Chronique

Christopher Hoffman

Vision Is The Identity

Christopher Hoffman (cello, elec, fx, cl), Frank LoCrasto (cla), Bill Campbell (dms) + Henry Threadgill (as), Ryan Scott (g), Anna Webber (fl), Alfredo Colón (EWI).

Label / Distribution : Out of Your Head Records

Figure désormais totalement installée sur la scène étasunienne depuis plusieurs années, le violoncelliste Christopher Hoffman n’est pas du genre à se laisser enfermer. Très présent sur les scènes alternatives, notamment rock, aux côtés de Jeremiah Cymerman ou Sean Beam, c’est avec la scène jazz que ses prestigieuses collaborations se sont fait jour, tant avec Henry Threadgill qu’avec Anna Webber, qu’on retrouve comme invités sur ce nouvel album. Celui-ci paraît dans un premier temps en rupture avec Asp Nimbus, précédent disque où le vibraphone de Bryan Carrott donnait une couleur plus organique. Disque court, Vision Is The Identity renoue avec un paradigme électrique et électronique tel qu’on l’entendait dans un album plus ancien, Multifariam, paru en 2018.

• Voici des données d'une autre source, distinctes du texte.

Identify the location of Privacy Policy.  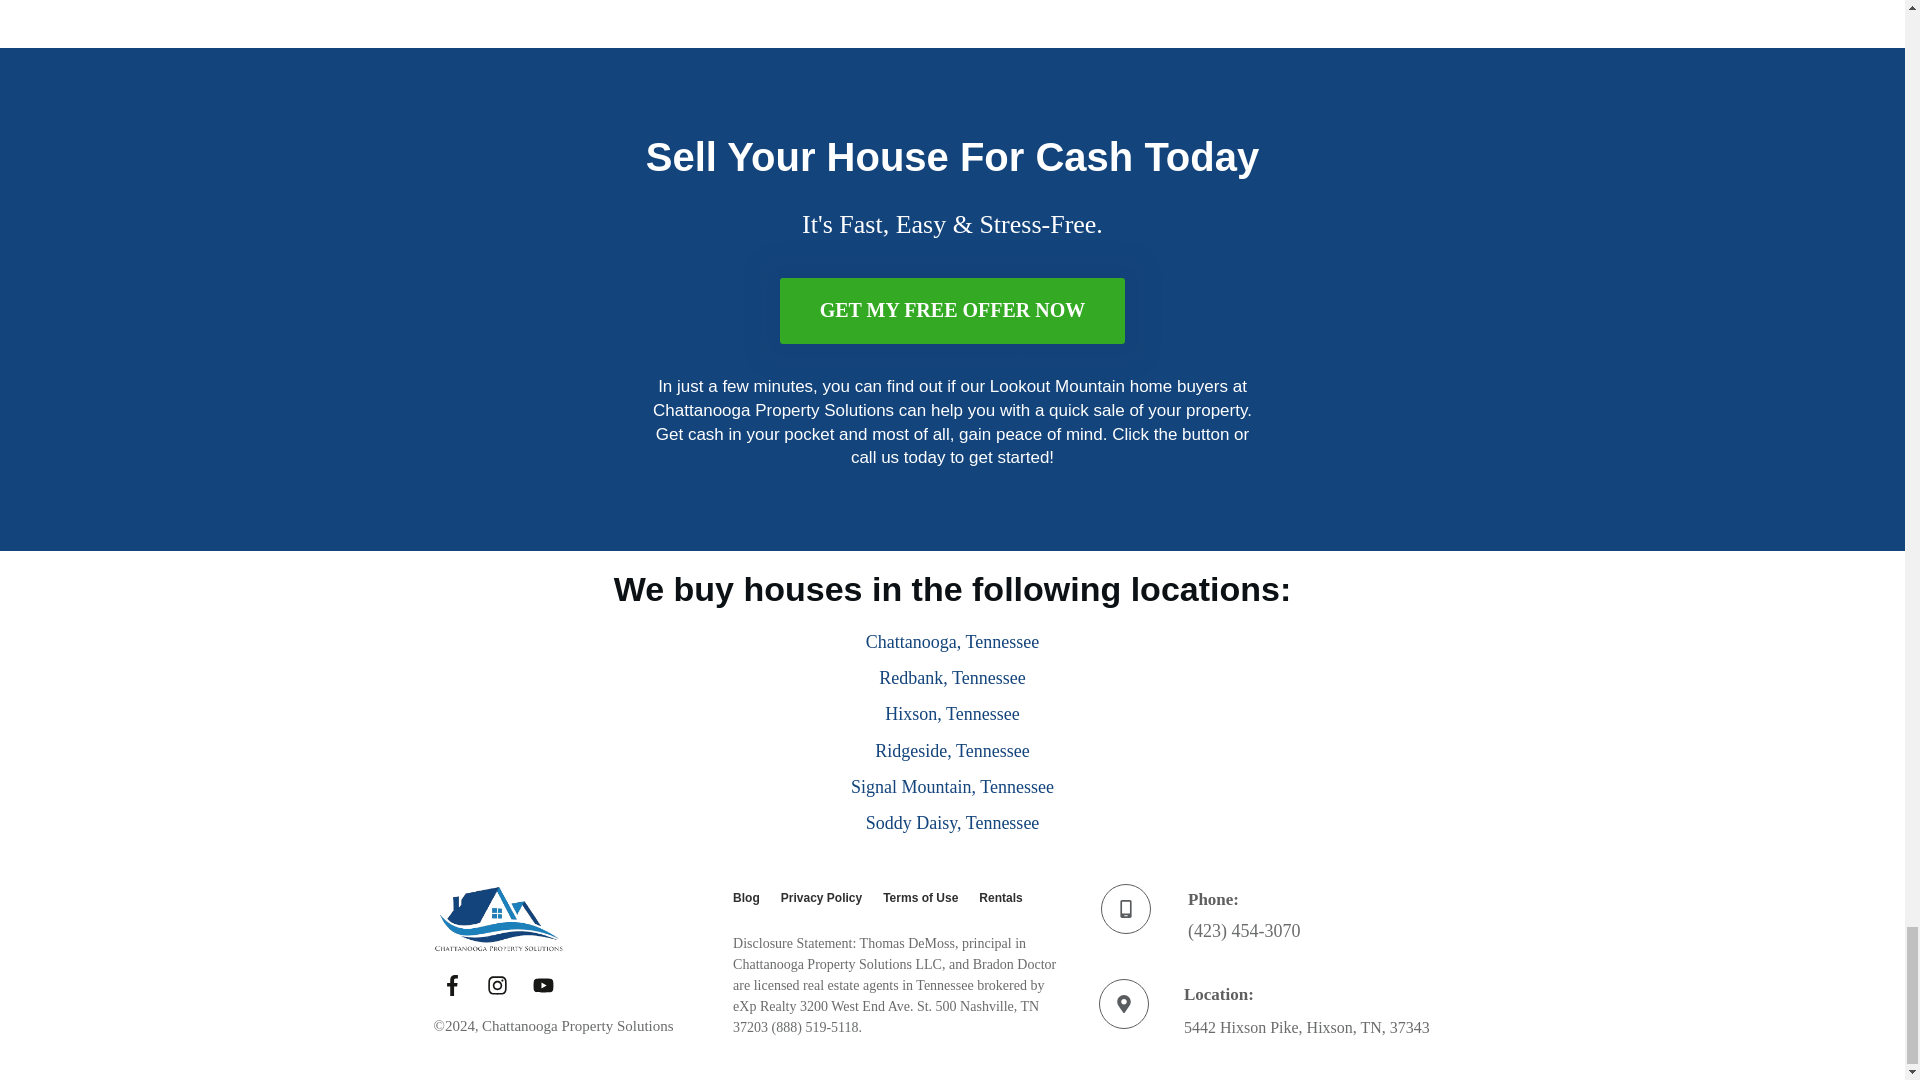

Enregistré en trio avec Frank LoCrasto aux claviers parfois vintage et Bill Campbell à la batterie, c’est « Cloudbuster », le premier morceau, qui donne le ton de l’album : sur des boucles rythmiques assez dures et un univers très synthétique, le violoncelle électrique d’Hoffman est conquérant, Campbell induisant des polyrythmies qui chevauchent les machines et créent de l’entropie. Mais ce sont les invités qui donnent à Vision Is The Identity toute sa raison d’être. La visite de Threadgill, avec qui Hoffman joue dans Zooid, est sans doute l’instant le plus étonnant : sur une rythmique électronique et un synthétiseur psychotrope, le saxophoniste vient chercher le groove avec une pointe de spleen avant de s’emparer de l’orchestre dans un chorus de plus en plus puissant dans les râles de la guitare d’un autre invité, Ryan Scott, présent sur la scène rock new-yorkaise. C’est finalement Hoffman qui conclut ce morceau dans l’électricité de son violoncelle, omniprésente et contondante.

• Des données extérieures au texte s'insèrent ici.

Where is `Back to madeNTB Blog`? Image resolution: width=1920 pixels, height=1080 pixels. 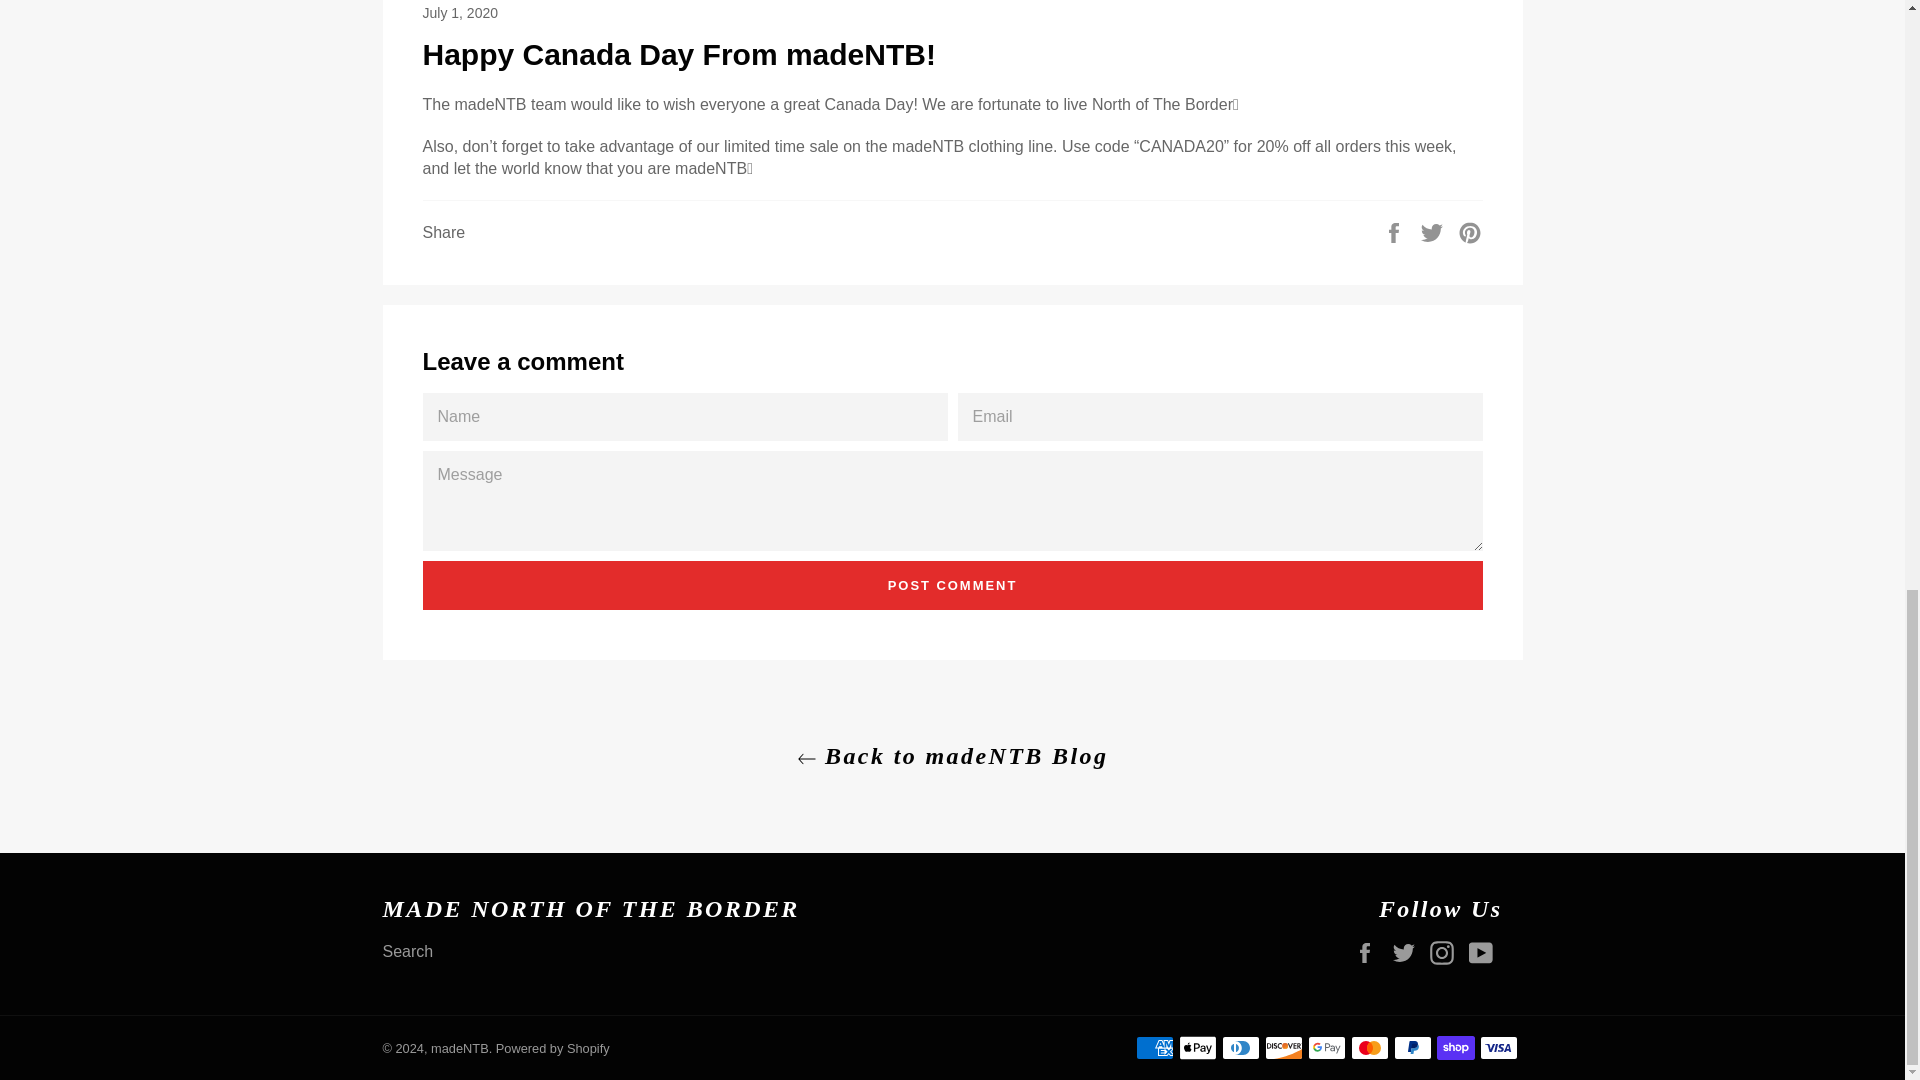
Back to madeNTB Blog is located at coordinates (951, 756).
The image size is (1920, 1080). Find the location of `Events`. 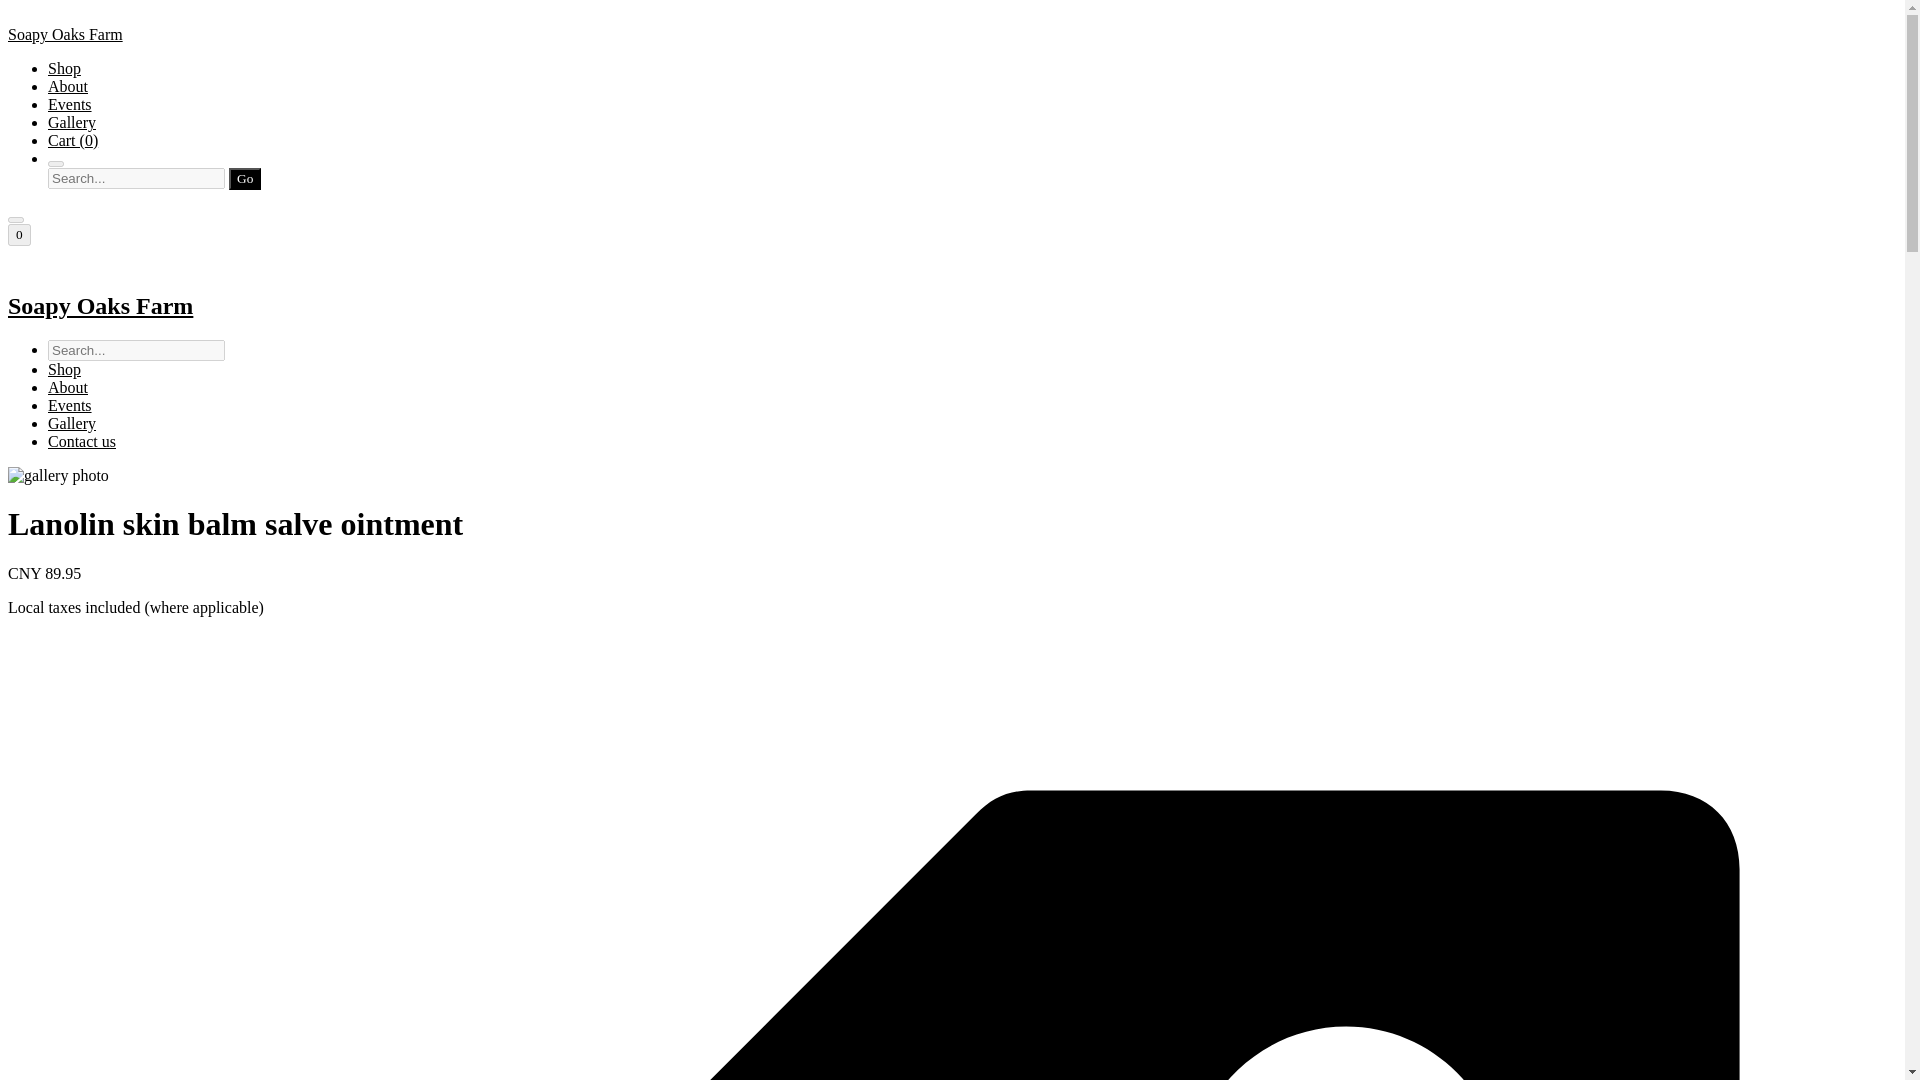

Events is located at coordinates (70, 104).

L’autre sommet de cet album est le court morceau hérissé de groove que Hoffman propose à Anna Webber, avec qui il travaille depuis des années. « Better & Better » a tous les atouts pour séduire les amoureux des musiques électroniques qui font bouger les pieds : une rythmique puissante complexifiée par le batteur et une Webber saignante dans ses prises de parole, ce qui donne un effet envoûtant, a fortiori lorsque le violoncelle vient poser une nappe grasseyante sur la mécanique précise de la flûte. Voilà un disque étrange et syncrétique proposé par un violoncelliste qui ne refuse aucun chemin.